Ibiapina tranqüilizou-a, dizendo: "Não vai acontecer nada com o frade, eu estou ao lado dele, protegendo-o".105

Há uma série de acontecimentos extraordinários e milagres atribuídos a Ibiapina que foram registrados pelo Jornal a Voz da Religião no Cariri e que são resgatados nas publicações de quem escreve a esse respeito. Dele se originam comentários relevantes sobre suas missões, sobre a relação entre o catolicismo romanizado e suas pregações e sobre acontecimentos que o definiram como “Apóstolo da Caridade”. Veras (2009:11) registra um milagre datado de 20 de junho de 1868 com uma mulher de nome Luzia que, ao ver o Mestre Padre passando na porta de sua casa, recorreu para que ele a curasse. Ele respondera que não era médico de corpos, mas na insistência da mulher falou: “pois bem mulher, vá tomar três banhos na fonte de caldas ao sair do sol”. Luzia foi em companhia do marido que também sofria de hérnia e ambos ficaram bons.

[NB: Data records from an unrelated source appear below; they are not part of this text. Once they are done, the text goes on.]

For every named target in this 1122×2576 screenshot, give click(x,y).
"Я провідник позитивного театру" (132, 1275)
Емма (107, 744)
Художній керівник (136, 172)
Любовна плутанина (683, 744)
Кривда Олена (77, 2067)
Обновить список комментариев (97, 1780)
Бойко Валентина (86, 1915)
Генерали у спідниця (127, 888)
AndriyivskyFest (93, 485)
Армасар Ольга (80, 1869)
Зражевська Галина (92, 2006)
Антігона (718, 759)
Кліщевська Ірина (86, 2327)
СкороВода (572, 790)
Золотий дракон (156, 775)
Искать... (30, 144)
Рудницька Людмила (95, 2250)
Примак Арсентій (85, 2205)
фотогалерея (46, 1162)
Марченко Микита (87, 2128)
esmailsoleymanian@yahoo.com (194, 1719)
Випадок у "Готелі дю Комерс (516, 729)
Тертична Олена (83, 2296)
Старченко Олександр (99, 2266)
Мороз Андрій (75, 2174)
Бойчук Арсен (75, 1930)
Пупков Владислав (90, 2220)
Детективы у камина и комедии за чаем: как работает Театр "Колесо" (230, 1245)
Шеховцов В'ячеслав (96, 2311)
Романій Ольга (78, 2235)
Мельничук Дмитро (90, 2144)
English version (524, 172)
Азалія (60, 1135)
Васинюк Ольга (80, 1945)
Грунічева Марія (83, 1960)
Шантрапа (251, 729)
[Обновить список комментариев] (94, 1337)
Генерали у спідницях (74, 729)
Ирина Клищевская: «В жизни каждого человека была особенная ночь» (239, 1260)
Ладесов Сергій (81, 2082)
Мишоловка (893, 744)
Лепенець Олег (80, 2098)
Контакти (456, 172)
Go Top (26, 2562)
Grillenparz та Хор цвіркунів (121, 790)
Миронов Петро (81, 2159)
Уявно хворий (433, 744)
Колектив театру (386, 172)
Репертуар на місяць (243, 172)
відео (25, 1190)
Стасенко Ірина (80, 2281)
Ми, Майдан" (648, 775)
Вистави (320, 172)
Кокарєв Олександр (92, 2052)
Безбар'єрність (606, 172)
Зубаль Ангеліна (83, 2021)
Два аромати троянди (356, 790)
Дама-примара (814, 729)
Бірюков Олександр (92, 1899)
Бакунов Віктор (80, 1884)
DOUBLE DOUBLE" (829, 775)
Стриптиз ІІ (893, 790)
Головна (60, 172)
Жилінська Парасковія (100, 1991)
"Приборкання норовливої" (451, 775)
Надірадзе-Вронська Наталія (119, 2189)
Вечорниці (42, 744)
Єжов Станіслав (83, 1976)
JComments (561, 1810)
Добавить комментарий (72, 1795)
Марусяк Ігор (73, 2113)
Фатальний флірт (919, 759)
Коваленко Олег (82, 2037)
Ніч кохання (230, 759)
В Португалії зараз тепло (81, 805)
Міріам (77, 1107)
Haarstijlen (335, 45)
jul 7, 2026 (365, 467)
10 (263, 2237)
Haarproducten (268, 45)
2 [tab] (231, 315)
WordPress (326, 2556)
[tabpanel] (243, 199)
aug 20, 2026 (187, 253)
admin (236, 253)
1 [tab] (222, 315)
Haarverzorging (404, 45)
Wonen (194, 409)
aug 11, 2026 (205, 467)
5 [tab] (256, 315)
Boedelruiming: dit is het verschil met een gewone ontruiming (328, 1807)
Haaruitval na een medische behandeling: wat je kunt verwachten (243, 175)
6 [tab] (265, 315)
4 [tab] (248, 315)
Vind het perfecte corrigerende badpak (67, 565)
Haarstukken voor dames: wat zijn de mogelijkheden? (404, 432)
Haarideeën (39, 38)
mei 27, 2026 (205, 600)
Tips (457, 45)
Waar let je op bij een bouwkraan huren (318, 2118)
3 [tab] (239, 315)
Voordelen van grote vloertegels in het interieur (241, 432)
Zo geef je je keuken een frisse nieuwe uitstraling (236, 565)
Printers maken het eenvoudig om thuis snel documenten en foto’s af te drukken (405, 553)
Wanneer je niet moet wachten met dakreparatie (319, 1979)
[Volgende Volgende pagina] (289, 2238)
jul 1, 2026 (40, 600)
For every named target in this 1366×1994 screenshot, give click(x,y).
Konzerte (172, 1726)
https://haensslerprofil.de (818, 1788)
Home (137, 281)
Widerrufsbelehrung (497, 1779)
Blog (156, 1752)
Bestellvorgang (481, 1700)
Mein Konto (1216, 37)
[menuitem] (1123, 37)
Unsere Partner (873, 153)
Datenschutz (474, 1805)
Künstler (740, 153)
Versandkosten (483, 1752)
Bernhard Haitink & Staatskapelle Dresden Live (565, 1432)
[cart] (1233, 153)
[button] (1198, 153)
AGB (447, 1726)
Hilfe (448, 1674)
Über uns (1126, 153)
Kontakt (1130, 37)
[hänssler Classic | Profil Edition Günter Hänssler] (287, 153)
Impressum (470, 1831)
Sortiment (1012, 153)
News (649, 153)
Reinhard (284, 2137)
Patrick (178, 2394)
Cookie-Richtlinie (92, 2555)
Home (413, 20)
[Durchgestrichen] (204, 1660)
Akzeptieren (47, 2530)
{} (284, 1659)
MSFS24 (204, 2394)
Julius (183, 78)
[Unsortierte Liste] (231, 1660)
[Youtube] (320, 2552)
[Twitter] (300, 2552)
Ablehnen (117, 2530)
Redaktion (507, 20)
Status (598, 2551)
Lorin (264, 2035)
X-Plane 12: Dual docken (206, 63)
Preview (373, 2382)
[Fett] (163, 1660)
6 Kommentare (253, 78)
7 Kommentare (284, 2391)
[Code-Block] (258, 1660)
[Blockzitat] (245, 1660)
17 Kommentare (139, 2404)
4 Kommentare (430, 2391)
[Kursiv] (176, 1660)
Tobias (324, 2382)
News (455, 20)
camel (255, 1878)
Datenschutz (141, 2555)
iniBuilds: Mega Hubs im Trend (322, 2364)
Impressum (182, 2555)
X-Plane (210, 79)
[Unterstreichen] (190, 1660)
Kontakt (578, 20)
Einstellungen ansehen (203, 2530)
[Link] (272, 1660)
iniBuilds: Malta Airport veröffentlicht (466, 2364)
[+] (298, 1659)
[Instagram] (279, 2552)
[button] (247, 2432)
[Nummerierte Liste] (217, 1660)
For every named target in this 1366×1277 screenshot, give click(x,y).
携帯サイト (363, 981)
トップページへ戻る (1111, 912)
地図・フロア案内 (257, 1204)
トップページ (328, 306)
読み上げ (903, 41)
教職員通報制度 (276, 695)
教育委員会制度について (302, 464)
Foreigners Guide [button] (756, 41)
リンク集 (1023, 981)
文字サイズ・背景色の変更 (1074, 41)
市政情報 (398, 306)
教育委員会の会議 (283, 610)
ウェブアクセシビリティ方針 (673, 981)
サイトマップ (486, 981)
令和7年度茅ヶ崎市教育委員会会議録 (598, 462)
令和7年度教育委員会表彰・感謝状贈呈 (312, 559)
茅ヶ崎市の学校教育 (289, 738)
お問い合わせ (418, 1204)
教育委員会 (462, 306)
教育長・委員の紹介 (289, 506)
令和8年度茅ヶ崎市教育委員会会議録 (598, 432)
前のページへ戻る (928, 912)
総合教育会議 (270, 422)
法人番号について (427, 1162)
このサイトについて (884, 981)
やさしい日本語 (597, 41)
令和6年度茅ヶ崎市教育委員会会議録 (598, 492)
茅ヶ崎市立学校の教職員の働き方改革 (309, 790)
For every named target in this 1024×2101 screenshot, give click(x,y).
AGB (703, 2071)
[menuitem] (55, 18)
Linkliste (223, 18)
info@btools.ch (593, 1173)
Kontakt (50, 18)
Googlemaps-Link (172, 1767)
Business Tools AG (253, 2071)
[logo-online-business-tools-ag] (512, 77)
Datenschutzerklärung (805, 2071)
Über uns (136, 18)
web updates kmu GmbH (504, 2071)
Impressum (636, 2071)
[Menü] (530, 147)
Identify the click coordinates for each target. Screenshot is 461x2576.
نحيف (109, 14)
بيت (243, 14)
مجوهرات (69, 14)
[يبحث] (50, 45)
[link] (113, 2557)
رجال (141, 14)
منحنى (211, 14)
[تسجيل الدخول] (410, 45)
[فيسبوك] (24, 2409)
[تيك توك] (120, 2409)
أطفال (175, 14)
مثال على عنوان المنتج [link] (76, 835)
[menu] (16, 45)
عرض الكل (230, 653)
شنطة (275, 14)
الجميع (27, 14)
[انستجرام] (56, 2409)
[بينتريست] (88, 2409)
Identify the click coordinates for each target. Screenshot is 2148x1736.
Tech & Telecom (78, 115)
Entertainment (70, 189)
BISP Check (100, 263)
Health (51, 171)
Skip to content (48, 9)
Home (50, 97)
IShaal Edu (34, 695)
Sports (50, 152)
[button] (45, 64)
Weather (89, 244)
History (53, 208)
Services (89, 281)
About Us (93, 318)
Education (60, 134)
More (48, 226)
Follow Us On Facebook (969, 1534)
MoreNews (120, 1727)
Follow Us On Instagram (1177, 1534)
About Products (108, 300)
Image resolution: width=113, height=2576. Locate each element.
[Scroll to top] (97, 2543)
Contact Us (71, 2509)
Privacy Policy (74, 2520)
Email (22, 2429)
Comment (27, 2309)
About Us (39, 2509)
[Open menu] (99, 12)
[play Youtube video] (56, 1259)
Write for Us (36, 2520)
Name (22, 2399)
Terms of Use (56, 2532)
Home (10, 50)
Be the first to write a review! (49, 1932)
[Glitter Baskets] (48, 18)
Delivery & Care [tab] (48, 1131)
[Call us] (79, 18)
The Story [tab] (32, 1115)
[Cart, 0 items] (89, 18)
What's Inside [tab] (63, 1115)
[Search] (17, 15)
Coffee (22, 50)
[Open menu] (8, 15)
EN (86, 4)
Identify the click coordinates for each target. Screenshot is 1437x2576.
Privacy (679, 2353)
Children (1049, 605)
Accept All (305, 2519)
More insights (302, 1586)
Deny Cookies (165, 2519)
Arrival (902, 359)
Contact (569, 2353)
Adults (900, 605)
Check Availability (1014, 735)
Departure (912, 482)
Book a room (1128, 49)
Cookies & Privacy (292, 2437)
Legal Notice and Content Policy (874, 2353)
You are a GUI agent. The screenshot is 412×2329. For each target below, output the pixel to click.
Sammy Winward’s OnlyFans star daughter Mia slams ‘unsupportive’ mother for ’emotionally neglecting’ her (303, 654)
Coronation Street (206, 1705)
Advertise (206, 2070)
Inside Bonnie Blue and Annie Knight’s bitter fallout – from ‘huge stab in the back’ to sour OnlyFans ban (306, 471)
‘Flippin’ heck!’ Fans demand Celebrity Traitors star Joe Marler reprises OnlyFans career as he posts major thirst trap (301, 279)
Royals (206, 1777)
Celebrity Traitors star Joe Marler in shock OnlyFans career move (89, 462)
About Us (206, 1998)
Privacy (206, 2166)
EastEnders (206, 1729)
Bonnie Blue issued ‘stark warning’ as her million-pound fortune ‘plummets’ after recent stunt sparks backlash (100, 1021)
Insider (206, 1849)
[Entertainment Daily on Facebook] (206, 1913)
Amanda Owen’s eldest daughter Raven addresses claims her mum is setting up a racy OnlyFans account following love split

“O apóstolo da caridade” associava suas práticas missionárias à vida dos santos, um fator que se tornou fundamental para o sucesso da comunicação entre Ibiapina e os que aderiam ao seu projeto, reelaborando-o conforme suas próprias experiências e interesses.

Os escritos do missionário não constituem uma obra sistematizada. Eles consistem de manuscritos dispersos, preservados por beatas e beatos que conviveram com “o padre mestre”, guardados principalmente nos arquivos da Casa de Caridade de Santa Fé. Parte destes manuscritos é composta de instruções morais, cartas do missionário à Casa de Caridade, orientações sobre práticas de confissão e comunhão. Textos contendo outras reflexões de sacerdotes e adaptações de temas bíblicos foram transcritos, compilados e impressos por Padre José Comblin (1984) sob a titulação de “Instruções Espirituais do Padre Ibiapina”.